On the final day of the nanoTX conference here in Dallas last week, HRH the Duke of York, KG, KCVO, stopped by to give a speach. The Duke has been serving Great Britain as a sort of ambassador for business and industry, and it was in this capacity that he spoke to the Nano TX attendees. He had earlier in the day visited the Lockheed-Martin plant in Arlington to inspect the Joint Strike Fighter F-35 jet, which he described as being chocked full of mind-blowing technologies.
He went on to speak of the promise inherent in nanotechnology, and he spoke glowingly of Great Britain’s role in the advancement of business and technology while partnering with the United States and other countries. He noted that one of the co-discoverers of Buckminsterfullerene (aka “Bucky-balls”, a nano-scale structure of carbon atoms in a geodesic-style polyhedron), was British.
The really interesting thing that the Duke said was how the UK was committed to making it easy for businesses to function there. He specifically mentioned how they worked to keep paperwork an bureaucracy to a minimum for the sake of being good for businesses.
He didn’t toss off these bon mots casually. The Sarbanes-Oxley Act (SOx) of 2002 has required that publicly-traded companies in the US follow certain accounting controls and processes, adding on red tape and increased costs to those companies as they strive to comply. The Duke of York was speaking to an audience of some of the world’s top scientists and entreprenuers in one of the foremost emerging technologies out there.

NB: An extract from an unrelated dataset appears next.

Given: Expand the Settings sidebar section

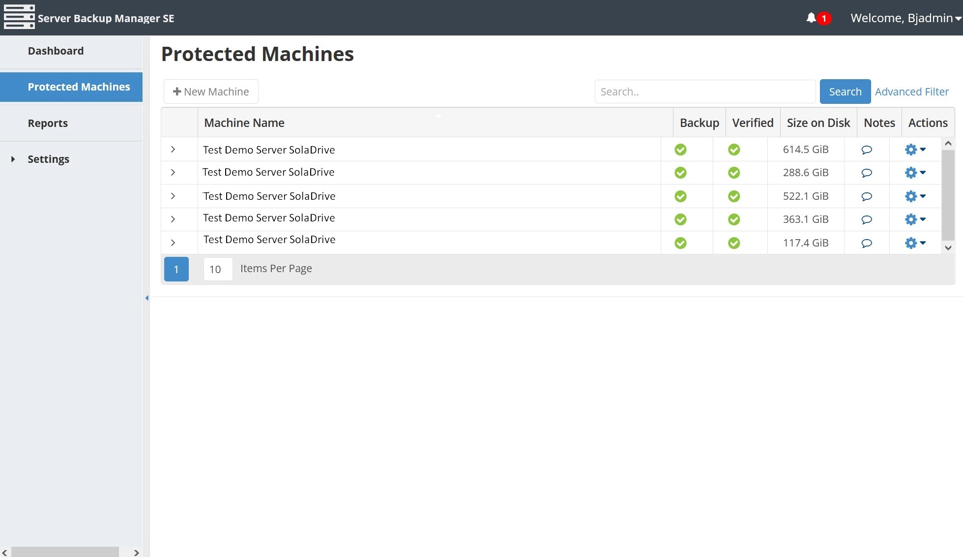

So, the message was clear: “Come on over to the UK with your new startup companies, and you won’t have to expend as much time and expense in order to do business. Come to us and you’ll have an easier time of it.”
SOx had at its heart some great ideas on making corporations more accountable, and more trustworthy in annual statements and other communications to stockholders and partners. But, did SOx go too far? It seems clear that it could actually cause lots of our brightest new business to go completely offshore.